======== Provided data

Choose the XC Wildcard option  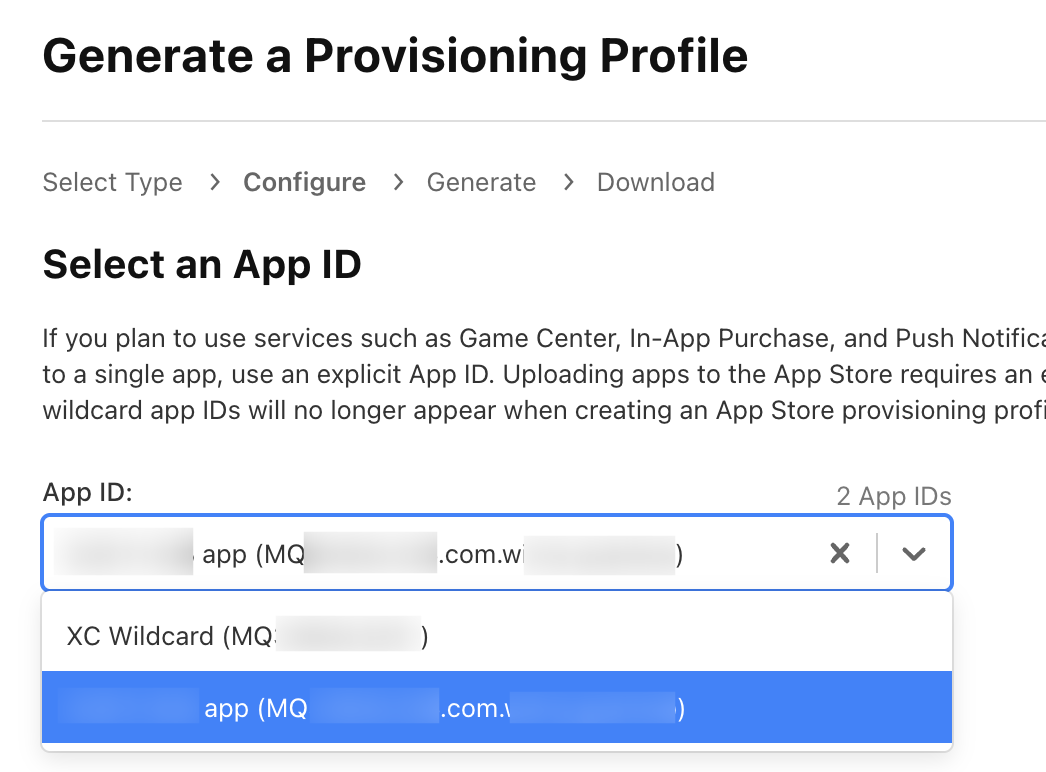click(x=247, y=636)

================
======== Provided data

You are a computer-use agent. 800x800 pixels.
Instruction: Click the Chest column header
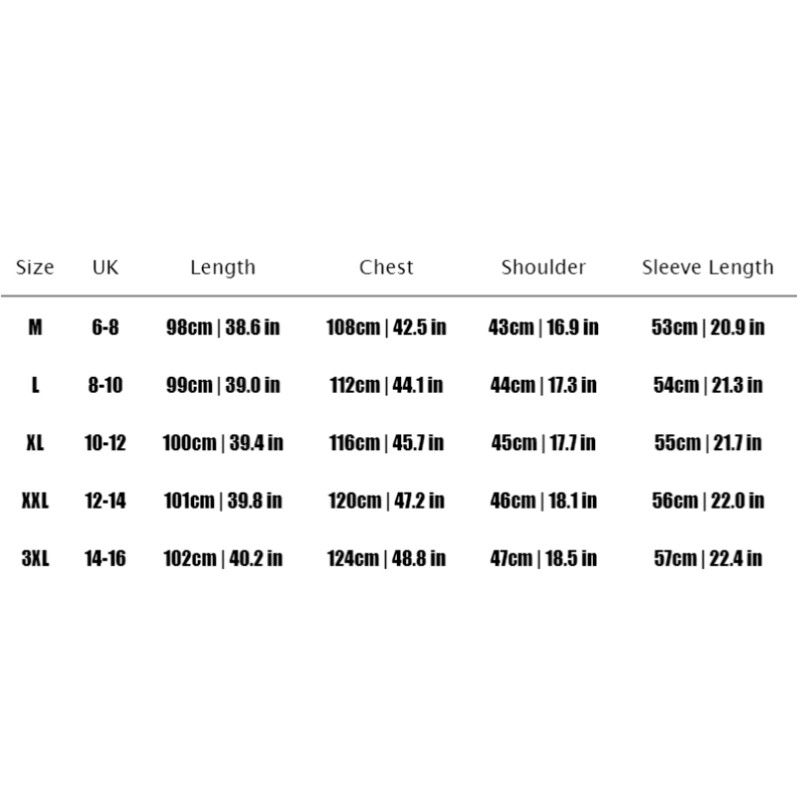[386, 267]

================
======== Provided data

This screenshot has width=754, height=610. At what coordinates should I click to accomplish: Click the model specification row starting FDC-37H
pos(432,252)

================

Rewrite the lines starting with the line containing "This screenshot has" and going on through the line containing "pos(432,252)", replacing "specification" with "description" and keeping everything else the same.

▶ Response to this exercise:
This screenshot has width=754, height=610. At what coordinates should I click to accomplish: Click the model description row starting FDC-37H
pos(432,252)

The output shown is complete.